● Work task:
Check each line below for "back" and say how many have it, with no other words.

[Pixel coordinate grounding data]
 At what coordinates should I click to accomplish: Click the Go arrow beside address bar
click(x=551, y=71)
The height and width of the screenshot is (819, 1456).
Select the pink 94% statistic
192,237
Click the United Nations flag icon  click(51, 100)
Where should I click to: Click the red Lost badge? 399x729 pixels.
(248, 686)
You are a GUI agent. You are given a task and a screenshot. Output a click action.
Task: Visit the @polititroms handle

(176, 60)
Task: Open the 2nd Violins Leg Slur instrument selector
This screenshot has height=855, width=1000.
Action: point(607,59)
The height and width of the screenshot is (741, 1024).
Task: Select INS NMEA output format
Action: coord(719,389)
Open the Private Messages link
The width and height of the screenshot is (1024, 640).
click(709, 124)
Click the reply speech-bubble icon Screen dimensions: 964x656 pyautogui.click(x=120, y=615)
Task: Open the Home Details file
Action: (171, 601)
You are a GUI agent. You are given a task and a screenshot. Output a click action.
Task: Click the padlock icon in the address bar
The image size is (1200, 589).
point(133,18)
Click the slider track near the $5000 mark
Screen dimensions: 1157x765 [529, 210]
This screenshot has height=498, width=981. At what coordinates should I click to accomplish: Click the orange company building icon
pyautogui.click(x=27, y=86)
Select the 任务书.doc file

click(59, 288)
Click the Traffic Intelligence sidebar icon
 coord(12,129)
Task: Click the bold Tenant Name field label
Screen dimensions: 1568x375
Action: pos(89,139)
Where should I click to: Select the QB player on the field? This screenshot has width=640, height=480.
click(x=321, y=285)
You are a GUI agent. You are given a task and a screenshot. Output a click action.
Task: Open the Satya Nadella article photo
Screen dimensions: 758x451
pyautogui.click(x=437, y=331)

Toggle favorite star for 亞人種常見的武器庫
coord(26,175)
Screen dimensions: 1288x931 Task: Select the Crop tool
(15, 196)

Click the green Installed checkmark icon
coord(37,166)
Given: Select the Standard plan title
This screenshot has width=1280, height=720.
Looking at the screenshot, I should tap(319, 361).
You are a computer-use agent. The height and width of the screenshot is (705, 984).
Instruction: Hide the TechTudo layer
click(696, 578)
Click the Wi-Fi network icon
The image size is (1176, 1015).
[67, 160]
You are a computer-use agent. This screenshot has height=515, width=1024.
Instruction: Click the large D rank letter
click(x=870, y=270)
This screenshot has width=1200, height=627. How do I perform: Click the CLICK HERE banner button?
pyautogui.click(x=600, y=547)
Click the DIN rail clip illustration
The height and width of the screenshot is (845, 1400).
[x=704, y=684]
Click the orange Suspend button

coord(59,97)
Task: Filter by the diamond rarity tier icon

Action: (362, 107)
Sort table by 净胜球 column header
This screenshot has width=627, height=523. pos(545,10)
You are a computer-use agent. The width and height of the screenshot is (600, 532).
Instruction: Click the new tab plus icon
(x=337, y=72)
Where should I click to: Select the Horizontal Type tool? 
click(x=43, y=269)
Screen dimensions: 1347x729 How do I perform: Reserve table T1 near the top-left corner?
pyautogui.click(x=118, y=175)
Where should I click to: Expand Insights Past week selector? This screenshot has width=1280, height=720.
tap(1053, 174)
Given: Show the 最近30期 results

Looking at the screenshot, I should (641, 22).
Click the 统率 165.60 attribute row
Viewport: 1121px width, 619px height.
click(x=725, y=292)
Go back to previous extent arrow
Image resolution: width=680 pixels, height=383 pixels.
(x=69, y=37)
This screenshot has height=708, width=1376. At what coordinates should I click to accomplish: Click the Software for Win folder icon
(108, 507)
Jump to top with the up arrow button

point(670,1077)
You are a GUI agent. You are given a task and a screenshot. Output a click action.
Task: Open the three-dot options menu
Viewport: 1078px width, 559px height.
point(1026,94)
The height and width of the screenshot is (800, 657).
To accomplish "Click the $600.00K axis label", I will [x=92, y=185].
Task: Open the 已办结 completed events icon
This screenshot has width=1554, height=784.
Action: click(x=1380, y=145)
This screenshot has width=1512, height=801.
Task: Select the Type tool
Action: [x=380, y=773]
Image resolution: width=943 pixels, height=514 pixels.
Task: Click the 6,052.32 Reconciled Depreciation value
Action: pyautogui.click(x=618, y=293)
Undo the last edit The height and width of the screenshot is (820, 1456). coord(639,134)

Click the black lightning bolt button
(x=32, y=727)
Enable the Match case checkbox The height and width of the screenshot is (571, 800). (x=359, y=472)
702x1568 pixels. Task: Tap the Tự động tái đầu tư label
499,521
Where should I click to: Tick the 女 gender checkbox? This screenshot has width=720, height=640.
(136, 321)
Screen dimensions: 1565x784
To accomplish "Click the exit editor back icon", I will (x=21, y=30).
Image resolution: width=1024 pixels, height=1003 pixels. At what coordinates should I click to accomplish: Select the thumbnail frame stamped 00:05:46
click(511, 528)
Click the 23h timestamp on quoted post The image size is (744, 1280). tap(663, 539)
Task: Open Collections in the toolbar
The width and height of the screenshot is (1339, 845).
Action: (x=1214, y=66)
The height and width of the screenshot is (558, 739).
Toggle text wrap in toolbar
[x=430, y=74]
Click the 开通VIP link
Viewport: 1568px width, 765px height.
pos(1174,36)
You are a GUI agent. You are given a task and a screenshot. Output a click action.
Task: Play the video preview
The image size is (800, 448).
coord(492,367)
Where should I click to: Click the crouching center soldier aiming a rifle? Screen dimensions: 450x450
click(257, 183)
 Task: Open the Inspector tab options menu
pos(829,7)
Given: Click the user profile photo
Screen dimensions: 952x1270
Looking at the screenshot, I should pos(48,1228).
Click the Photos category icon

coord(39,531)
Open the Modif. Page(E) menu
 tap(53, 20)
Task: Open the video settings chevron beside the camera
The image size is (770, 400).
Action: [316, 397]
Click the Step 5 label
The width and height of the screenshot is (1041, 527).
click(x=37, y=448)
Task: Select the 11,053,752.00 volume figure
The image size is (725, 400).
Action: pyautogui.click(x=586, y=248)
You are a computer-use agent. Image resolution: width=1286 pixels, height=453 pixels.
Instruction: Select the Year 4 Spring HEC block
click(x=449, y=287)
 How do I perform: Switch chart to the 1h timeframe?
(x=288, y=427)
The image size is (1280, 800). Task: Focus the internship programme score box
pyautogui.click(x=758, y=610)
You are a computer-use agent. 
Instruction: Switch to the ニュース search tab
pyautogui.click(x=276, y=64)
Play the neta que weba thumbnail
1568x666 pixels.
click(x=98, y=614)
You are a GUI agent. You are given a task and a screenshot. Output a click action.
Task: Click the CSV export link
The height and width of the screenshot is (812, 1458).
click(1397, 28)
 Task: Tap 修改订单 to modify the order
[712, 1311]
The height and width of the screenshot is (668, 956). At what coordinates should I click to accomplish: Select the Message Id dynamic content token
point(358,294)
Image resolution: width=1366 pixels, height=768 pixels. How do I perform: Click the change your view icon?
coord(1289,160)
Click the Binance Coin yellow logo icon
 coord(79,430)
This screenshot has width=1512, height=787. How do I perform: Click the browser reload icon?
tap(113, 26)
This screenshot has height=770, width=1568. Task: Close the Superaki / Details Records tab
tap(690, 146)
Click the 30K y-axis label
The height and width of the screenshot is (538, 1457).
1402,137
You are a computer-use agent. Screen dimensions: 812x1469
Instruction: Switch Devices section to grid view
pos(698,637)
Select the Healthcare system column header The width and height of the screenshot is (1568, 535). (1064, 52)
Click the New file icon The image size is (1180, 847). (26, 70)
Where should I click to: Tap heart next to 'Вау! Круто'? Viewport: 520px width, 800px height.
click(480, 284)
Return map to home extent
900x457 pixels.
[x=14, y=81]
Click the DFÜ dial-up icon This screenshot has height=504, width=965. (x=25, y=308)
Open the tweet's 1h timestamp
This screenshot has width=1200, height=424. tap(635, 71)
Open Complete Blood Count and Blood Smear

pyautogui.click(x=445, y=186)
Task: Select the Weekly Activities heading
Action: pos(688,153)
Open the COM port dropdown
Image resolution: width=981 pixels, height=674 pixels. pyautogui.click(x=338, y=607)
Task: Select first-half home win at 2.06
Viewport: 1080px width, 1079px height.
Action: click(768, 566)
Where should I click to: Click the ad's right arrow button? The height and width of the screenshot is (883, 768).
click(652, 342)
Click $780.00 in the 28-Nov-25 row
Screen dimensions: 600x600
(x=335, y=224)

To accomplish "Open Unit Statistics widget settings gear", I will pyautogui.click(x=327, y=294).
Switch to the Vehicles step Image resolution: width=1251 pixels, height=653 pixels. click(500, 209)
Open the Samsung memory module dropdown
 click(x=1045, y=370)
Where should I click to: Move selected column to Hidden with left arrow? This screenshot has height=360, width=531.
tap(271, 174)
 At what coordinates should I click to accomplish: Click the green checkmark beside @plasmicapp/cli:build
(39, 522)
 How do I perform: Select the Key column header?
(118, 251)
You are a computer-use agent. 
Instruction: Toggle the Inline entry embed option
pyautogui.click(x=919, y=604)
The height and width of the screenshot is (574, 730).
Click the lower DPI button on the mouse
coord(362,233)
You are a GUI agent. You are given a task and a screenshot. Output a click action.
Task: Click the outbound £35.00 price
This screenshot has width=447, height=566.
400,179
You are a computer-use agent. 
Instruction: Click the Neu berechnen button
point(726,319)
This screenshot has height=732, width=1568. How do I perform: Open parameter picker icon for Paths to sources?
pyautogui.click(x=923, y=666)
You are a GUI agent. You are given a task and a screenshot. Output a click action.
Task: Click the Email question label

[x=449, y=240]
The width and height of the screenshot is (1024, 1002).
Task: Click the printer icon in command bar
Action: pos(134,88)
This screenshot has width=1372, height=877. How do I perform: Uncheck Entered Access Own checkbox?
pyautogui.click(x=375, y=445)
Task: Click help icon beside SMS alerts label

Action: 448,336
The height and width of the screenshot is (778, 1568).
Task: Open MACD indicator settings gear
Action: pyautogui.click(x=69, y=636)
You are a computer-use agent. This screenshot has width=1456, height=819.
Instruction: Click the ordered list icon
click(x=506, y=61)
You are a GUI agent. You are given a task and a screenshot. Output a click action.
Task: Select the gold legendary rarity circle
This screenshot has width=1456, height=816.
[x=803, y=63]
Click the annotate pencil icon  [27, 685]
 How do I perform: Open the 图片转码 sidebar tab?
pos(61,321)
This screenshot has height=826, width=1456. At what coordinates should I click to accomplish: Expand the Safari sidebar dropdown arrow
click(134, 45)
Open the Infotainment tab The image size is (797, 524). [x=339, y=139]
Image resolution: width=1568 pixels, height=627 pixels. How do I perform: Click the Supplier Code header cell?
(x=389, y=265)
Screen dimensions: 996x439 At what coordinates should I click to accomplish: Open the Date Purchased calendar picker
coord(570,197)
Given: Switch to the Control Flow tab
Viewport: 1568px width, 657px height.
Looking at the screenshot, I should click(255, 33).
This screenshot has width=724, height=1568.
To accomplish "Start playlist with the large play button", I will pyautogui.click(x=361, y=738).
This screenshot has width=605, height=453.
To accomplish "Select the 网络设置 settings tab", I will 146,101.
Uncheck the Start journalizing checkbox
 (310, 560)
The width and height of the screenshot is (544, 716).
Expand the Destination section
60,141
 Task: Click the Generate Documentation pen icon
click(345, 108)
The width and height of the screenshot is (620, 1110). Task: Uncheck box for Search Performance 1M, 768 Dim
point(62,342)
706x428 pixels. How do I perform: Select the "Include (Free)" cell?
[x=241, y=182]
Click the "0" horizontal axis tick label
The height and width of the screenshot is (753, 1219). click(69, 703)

● Exercise response:
2